Pretty much every clause in your conclusion is simply untrue. There is no clear hierarchy of abstraction. It is not impossible to have algorithms without naming. If we don't have a name for "sheep" then we could instead describe our "certain physical phenomena that are within certain tolerances" in place of the word "sheep". Our ability to represent arithmetic, algorithmic behavior, or meta-algorithmic abstractions in a language does depend on language features. But naming doesn't need to be one of those features.

If you want to argue that language or math would generally be inefficient or impractical without naming or at least some form of separation model that can fill the same role as reference vs referent, that's fine. You could make a strong argument for that. But it'd still be wrong to conflate 'possible' with 'practical'.

Named categories.

Sure, "sheep" is a pattern match filter, except it's not it's the name of that filter. It's not really the kind of filter that you can write down, so it would be pretty useless without a name. But you miss the point, numbers and counting _require_ abstraction.

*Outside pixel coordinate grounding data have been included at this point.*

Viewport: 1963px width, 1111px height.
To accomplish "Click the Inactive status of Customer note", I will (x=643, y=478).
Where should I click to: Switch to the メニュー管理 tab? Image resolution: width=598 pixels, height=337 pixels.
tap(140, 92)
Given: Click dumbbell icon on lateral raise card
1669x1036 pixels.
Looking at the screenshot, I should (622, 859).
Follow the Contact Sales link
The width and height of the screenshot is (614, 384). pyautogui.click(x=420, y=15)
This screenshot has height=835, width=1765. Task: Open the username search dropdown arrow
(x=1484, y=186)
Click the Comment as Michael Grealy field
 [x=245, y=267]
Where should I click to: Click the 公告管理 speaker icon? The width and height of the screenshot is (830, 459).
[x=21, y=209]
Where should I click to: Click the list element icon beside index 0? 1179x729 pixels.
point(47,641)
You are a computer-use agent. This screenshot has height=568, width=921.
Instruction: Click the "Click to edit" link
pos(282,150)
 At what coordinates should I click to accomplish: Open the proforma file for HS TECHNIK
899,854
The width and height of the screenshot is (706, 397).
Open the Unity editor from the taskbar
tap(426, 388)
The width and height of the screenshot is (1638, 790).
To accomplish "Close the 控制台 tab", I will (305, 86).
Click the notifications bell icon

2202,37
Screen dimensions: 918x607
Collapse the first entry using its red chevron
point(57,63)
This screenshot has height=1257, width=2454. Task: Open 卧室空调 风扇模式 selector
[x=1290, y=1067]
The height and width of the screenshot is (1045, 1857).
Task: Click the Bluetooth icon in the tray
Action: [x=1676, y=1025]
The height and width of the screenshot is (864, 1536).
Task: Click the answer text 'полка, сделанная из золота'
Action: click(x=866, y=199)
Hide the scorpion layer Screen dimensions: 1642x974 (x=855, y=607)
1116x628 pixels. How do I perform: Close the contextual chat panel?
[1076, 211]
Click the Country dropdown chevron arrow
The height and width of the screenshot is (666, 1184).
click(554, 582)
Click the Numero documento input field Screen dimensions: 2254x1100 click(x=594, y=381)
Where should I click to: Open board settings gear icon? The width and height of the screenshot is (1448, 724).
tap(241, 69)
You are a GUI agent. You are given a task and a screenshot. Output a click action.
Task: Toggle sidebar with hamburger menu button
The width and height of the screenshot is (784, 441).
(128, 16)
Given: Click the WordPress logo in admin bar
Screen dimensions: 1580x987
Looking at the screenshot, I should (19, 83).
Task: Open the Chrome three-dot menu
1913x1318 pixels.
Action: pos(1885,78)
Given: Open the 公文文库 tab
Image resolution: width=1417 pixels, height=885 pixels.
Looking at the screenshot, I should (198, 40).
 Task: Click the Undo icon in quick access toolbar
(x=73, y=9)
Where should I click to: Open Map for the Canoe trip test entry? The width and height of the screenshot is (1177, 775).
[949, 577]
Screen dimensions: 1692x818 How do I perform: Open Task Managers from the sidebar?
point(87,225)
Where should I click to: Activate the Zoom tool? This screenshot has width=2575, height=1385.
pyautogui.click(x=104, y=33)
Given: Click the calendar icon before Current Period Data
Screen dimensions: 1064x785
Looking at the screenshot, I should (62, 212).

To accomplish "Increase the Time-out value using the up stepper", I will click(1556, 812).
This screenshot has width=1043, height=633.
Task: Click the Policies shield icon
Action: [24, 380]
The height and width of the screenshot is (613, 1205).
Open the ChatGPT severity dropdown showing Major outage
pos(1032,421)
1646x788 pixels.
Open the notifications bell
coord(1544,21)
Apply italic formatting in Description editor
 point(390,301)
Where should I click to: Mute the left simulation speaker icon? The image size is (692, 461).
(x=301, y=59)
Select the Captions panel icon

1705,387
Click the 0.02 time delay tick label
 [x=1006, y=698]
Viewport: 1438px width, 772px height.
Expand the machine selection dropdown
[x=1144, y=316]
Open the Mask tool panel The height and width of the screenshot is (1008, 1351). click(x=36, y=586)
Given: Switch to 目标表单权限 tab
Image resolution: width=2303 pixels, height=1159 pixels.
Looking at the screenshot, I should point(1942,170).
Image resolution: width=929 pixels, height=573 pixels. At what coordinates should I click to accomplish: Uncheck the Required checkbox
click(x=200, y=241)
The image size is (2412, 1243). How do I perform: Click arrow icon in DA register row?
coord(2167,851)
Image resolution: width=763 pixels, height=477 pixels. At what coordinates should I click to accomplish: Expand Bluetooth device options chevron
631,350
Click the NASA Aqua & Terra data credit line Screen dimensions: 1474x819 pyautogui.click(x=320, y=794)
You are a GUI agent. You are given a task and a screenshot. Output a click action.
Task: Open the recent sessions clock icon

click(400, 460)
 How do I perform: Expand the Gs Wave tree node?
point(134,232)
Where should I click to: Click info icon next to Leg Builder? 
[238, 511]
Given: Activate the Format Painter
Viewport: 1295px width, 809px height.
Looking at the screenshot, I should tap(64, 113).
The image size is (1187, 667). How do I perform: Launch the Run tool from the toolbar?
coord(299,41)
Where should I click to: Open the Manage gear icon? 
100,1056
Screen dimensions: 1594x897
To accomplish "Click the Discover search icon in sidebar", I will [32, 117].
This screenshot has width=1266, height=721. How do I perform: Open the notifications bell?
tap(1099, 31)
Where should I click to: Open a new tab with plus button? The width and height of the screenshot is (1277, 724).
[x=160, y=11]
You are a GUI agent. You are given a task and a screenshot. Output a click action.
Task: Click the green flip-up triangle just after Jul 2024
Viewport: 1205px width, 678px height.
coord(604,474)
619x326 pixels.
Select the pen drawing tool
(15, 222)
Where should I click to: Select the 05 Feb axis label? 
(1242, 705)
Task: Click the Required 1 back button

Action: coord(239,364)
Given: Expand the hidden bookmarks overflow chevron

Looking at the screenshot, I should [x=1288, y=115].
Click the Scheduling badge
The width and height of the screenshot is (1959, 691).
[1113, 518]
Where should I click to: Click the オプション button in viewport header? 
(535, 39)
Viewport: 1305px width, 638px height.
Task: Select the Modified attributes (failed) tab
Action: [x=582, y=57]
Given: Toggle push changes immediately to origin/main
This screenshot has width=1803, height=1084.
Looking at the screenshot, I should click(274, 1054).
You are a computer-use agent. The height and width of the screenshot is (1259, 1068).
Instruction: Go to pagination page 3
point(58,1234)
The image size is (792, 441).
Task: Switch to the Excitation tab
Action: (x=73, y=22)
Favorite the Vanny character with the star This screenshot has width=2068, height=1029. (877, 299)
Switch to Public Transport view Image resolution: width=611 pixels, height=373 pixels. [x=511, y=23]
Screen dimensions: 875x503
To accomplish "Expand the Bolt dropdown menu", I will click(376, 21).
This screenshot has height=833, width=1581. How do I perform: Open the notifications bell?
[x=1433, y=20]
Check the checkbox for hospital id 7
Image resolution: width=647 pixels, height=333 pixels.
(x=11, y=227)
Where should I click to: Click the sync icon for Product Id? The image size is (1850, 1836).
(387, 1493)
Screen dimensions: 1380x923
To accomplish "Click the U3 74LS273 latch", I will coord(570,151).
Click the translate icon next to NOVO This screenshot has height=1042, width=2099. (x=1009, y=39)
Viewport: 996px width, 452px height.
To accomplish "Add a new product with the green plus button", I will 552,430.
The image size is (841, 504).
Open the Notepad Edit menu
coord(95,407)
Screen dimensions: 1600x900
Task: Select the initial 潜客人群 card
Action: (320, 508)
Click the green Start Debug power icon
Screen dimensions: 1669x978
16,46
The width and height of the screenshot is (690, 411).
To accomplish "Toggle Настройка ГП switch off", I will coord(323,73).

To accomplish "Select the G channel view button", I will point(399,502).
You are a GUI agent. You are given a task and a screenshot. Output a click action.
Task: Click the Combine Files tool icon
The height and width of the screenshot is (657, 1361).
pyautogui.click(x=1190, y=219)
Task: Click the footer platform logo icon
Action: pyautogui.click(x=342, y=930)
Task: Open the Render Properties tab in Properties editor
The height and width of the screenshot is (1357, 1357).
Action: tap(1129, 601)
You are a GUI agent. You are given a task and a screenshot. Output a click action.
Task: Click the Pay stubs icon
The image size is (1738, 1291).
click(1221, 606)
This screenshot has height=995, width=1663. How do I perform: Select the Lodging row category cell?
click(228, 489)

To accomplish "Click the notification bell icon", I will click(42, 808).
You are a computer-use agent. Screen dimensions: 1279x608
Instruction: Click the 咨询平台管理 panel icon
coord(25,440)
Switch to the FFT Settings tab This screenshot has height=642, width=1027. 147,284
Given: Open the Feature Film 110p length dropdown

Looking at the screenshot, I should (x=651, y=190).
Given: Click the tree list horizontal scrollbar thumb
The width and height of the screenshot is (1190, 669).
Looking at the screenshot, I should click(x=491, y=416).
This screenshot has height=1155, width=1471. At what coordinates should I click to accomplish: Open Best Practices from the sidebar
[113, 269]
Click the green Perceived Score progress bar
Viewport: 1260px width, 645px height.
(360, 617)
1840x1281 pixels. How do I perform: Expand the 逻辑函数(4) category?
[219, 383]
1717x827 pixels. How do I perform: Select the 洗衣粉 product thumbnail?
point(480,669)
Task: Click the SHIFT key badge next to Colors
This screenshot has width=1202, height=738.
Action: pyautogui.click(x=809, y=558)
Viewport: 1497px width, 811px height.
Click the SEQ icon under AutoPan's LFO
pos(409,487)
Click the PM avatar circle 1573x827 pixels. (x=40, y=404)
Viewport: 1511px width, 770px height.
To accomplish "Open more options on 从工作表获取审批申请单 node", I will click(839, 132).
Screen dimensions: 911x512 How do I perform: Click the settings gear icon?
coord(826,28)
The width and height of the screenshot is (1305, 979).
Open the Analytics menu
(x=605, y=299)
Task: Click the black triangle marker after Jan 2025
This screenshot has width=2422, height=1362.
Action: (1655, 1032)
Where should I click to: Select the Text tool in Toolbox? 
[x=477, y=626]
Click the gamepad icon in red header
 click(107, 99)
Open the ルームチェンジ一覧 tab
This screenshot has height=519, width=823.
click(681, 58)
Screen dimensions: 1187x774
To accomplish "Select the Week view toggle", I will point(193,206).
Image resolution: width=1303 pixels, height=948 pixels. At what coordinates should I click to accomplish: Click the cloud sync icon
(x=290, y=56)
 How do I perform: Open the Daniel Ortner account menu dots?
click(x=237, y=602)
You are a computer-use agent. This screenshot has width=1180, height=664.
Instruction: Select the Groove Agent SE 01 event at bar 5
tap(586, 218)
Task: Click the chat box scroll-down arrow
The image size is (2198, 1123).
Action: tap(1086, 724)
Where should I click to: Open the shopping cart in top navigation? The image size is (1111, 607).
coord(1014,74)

Remember abstraction is not considering all the details. If we look at all the details every sheep is a unique individual, subtly different in some way. We literally abstract away those differences when we group similar objects into categories like sheep. Without this abstraction there is no counting because everything is totally unique, the only numbers would be one and zero, because you either have the unique entity or you do not. In order to count things we need the ability to categorise, and the categories need names to organise them. So named categories are an abstraction, and a necessary step on the way to counting, arithmetic and algorithms. I would argue you cannot have algorithms without the concept of named categories. I think what you have done is made the category names implicit, but they still have to exist in the mind of the programmer, or they would not be able to write the program.

counting black sheep

Names are indeed convenient for organizing. But there are plenty of countable abstractions that never receive an independent name. There is no dependency on naming in a true, formal logic sense.

For example, if I say "count only blue cars", we could consider 'blue cars' an abstraction. But 'blue cars' here is not a name any more than any other composite description of filters or lambdas. Given a complete set of primitives, the ability to compose descriptions and filters is provably sufficient.

Of course 'Blue Cars' can also be a name (cf. https://bluecars.nz - a place for rental of electric vehicles). Even 'Counting Blue Cars' can be a name (a song by Dishwalla). Naming isn't by nature descriptive. Rather, it's associative. The ability to associate a short name to a large description is very convenient. We would call this behavior a 'dictionary coder' in context of compression, a technique that reduces the cost of repetitious communications.

Yet, there is no hard upper bound on the size of an anonymous description we can use in counting or other algorithms without the convenience of naming. From 'blue cars' we could move to 'blue cars with broken windows' or 'blue cars with broken windows and four-cylinder 2.4L engines'. You suggest that names "have to exist in the mind of the programmer", but I don't believe this is the case: we name things at our convenience, but AFAICT we humans don't bother to name every abstraction we work with. At most, you could argue that the convenience of naming is necessary in context of *human* limits (economics, attention, memory, lifespans, the low data-rate at which humans communicate, weakness at learning and applying other compression algorithms that machines might be able to use easily, etc.). But this would be a very different argument from your claim that naming is "a necessary step on the way to counting, arithmetic and algorithms" at a fundamental level, independent of humans.

Things like capabilities are

Things like capabilities are traditionally managed by the OS kernel because they are too complex to implement in hardware.

There have been a number of tagged memory computers, and there's CHERI and SAFE.